O mercado de smartphones de segunda mão disparou nos últimos anos, impulsionado por seus preços atrativos e pela conscientização ecológica crescente, apesar das dúvidas persistentes sobre a qualidade dos produtos.
Na França, “50% das pessoas já compraram um smartphone de segunda mão, número que dobrou em relação a 2019”, segundo os resultados do barômetro anual da Recommerce/Kantar, publicado em 23 de fevereiro, no qual foi mencionada “uma geração recondicionada”.
No total, “22% dos franceses têm hoje um telefone de segunda mão, isto é, mais de um em cada cinco”, diz à AFP Augustin Becquet, diretor-geral da Recommerce, uma das principais empresas europeias de recondicionamento de produtos de alta tecnologia.
Esta dinâmica foi impulsionada principalmente pelo fator preço, pois um smartphone de segunda mão segue sendo muito mais acessível que um novo — às vezes custando inclusive a metade —, o que representa uma vantagem decisiva em um contexto de inflação generalizada.

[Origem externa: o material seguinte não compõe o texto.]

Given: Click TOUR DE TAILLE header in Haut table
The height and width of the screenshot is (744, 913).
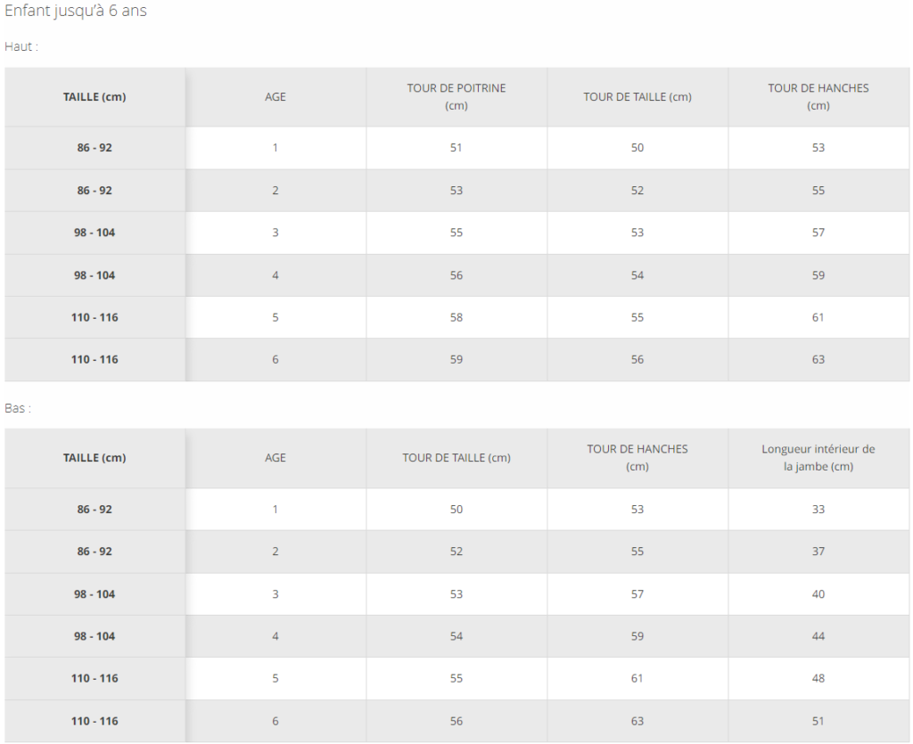Looking at the screenshot, I should tap(637, 97).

Esta redução do poder aquisitivo “dá precisamente um motivo adicional aos cidadãos-consumidores para não comprarem produtos caros demais”, diz à AFP Thibaud Hug de Larauze, cofundador e diretor da Back Market, especializada na venda de produtos tecnológicos recondicionados.
Em uma demonstração do dinamismo deste setor emergente, a empresa francesa alcançou pela primeira vez o nível de rentabilidade em 2025, 12 anos após sua criação.
Menor impacto ambiental
Para além do preço, a conscientização ecológica também é um fator determinante.
“Um telefone recondicionado pode reduzir seu impacto climático em até 87% em comparação com um modelo novo”, segundo as marcas, afirma Steven Moore, encarregado de estratégia climática da GSMA, organização internacional que representa as operadoras de todo o mundo.
Assim, “os consumidores, particularmente na Europa e na América do Norte, se alinham mais aos princípios da economia circular, priorizando estender a vida útil dos produtos e reduzir os resíduos eletrônicos”, assegura, em um relatório, a Mordor Intelligence, empresa de análise econômica, que estima que cerca de 10% dos smartphones vendidos a cada ano sejam recondicionados.
Muitos consumidores, no entanto, continuam dizendo que duvidam da qualidade dos dispositivos de segunda mão, devido à “percepção de que esses telefones têm problemas antes” dos mais novos, alerta Steven Moore.
Por isso, os profissionais do setor multiplicam as iniciativas para “responder a este ceticismo”, explica Thibaud Hug, da Larauze, cuja empresa, Back Market, lançou no verão boreal de 2024 uma oferta de “produtos premium” (dispositivos com estética equivalente à de um novo e com bateria quase nova), que representam atualmente “cerca de 20%” das vendas do grupo.
Na Recommerce, Augustin Becquet afirma que se promove “a transparência” ao responder as dúvidas, impulsionando em particular o “rótulo RecQ”, auditado por uma empresa externa, o que se considera uma garantia de seriedade e qualidade.
Também são oferecidas garantias de um a dois anos aos clientes, um aspecto “determinante”, bem como a necessidade de “padronização” dos produtos, avalia, por sua vez, Claire Gillies, encarregada da divisão de consumo na BT, operadora britânica de telecomunicações, presente na última segunda-feira no Congresso mundial da telefonia móvel (MWC) de Barcelona.
Crescimento
No entanto, o setor enfrenta fortes disparidades geográficas, com “mercados maduros na Europa e em partes da América do Norte, que mostram uma adoção maior dos recondicionados, enquanto vários mercados emergentes seguem dominados majoritariamente pelos dispositivos novos”, admitem os analistas da Mordor Intelligence.
Estimado em 70 bilhões de dólares em 2026 (R$ 370 bilhões, na cotação atual), o mercado de telefones de segunda mão deve crescer até cerca de US$ 100 bilhões (aproximadamente R$ 529 bilhões) até 2031, asseguram.
Mas, nas sombras que envolvem sua evolução estão principalmente as tensões geopolíticas e comerciais, exacerbadas desde a volta do presidente Donald Trump à Casa Branca.
“Está claro que isso não ajuda”, lamenta Steven Moore, da GSMA, “quando realmente precisaríamos que as coisas se acelerassem” em um mundo chamado a se descarbonizar o mais rapidamente possível.